TASK PROMPT: Word for word and without images, transcribe all of the records.

(Dataset entries)

⁂

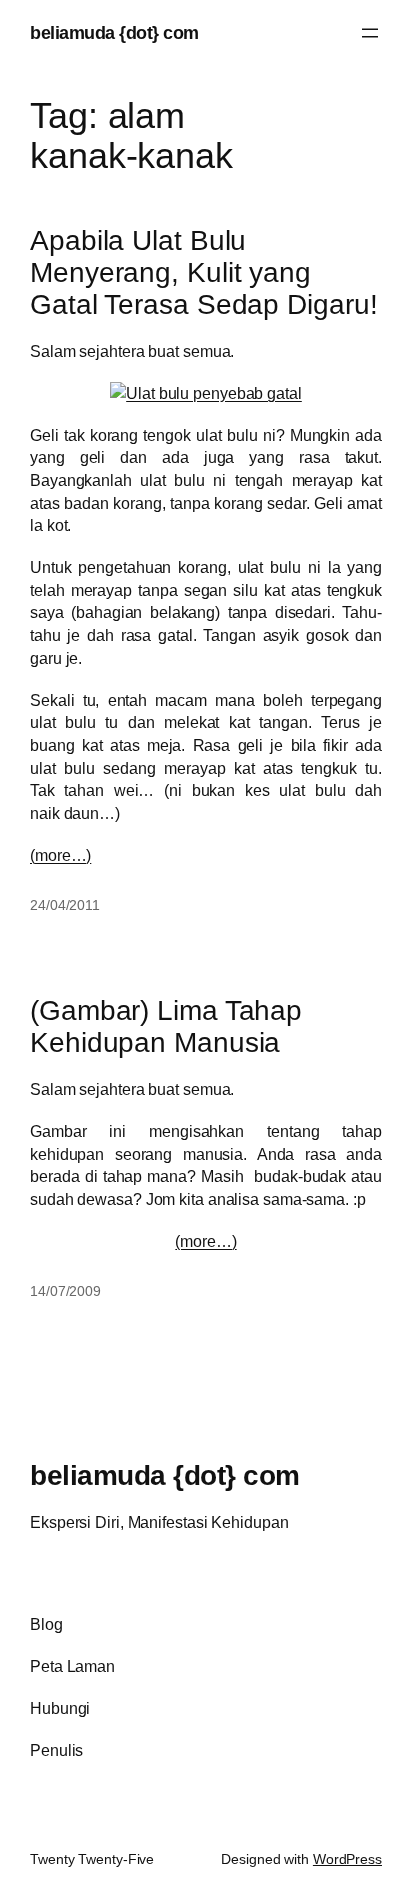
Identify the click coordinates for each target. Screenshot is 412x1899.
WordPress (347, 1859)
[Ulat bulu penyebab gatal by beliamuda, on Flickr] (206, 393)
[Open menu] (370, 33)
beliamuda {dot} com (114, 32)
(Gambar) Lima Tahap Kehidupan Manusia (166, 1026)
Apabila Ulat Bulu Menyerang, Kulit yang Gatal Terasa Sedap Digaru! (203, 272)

⁂

ANSWER BOX:
Identify the click coordinates for each target. Screenshot is 412x1899.
WordPress (347, 1859)
[Ulat bulu penyebab gatal by beliamuda, on Flickr] (206, 393)
[Open menu] (370, 33)
beliamuda {dot} com (114, 32)
(Gambar) Lima Tahap Kehidupan Manusia (166, 1026)
Apabila Ulat Bulu Menyerang, Kulit yang Gatal Terasa Sedap Digaru! (203, 272)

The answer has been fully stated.